As Jesus progresses further into the inward life of “temple-embodying” people in the remainder of his sermon, the climax of his sermon in Matthew 7:21-29 just makes sense. Israel has failed to be this kind of people, God’s people. So God is judging them for their failures. The temple, the center of their faith and identity as God’s people, will be destroyed. In the form of the Roman army, the rains are coming, the streams are rising and the winds will beat upon the temple… and the symbolic heart of Israel will fall. But those who hear Jesus, do what he says, and embody the “heaven-on-earth” reality of the temple will stand in the midst of the raging storm.
And the same is true today as it was in Jesus’ day. What has become our distorted symbols of distinction and superiority over each other or the world? Regular church attendance or “community life”? Adherence to one ethical code of conduct over another? Spiritual gifts or spiritual fruit? Political conservatives or political liberals?

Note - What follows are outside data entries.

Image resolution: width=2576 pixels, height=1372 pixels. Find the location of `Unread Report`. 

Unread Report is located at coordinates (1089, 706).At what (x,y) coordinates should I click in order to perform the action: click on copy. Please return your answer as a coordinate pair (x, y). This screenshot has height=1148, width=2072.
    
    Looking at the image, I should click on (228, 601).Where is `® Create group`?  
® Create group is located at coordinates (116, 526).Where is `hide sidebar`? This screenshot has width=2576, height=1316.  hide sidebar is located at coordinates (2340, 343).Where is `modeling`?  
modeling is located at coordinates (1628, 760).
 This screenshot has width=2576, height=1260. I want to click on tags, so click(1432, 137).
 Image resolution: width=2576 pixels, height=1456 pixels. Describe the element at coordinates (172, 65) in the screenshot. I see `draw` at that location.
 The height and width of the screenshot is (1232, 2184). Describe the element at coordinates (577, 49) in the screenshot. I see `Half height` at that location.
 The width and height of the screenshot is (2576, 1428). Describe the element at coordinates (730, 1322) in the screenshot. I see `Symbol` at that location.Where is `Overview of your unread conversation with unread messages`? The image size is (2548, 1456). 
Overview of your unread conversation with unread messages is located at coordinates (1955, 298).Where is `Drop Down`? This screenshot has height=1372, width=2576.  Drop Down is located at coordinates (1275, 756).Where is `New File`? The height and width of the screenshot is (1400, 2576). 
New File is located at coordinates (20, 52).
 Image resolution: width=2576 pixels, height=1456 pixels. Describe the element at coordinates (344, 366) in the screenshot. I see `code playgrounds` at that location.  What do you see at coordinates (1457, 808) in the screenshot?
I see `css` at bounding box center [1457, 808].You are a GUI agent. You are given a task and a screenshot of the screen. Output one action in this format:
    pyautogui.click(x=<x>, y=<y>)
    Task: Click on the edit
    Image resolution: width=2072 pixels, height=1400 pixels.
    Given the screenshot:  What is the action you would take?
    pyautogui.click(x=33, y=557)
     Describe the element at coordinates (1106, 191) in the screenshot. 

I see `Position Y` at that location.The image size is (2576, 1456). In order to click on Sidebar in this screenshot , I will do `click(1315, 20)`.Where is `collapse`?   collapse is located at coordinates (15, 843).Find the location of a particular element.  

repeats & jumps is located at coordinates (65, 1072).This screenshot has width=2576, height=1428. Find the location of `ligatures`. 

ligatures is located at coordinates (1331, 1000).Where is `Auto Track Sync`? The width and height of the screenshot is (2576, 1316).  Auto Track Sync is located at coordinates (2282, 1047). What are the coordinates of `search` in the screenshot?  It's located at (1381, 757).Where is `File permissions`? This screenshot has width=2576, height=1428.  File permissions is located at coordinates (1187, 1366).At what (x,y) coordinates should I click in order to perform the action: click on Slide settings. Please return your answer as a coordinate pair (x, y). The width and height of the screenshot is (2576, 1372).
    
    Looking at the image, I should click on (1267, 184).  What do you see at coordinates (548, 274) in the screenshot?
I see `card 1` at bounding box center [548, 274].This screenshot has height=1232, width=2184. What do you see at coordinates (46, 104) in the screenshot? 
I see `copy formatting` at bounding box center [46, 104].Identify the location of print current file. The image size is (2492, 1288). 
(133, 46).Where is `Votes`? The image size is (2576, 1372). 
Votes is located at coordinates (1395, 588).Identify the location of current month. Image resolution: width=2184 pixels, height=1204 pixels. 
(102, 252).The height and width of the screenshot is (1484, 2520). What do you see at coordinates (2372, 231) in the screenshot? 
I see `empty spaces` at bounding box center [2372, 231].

Postmodernity or modernity? Emerging or established? Institutional or organic? Sermons or art or witnessing or leadership or mission or worship? Whether it is ethically, spiritually, ecclesiologically, or politically, there are many things that can become to us what the distorted symbol of the temple had become for Jesus’ contemporaries.
Therefore, Jesus’ words still ring with fresh prophetic impact. Abandon the false stories. Gather around him. Listen to his words. Practice his words. Become his people, his followers, his apprentices. Embody his life. That is our salvation.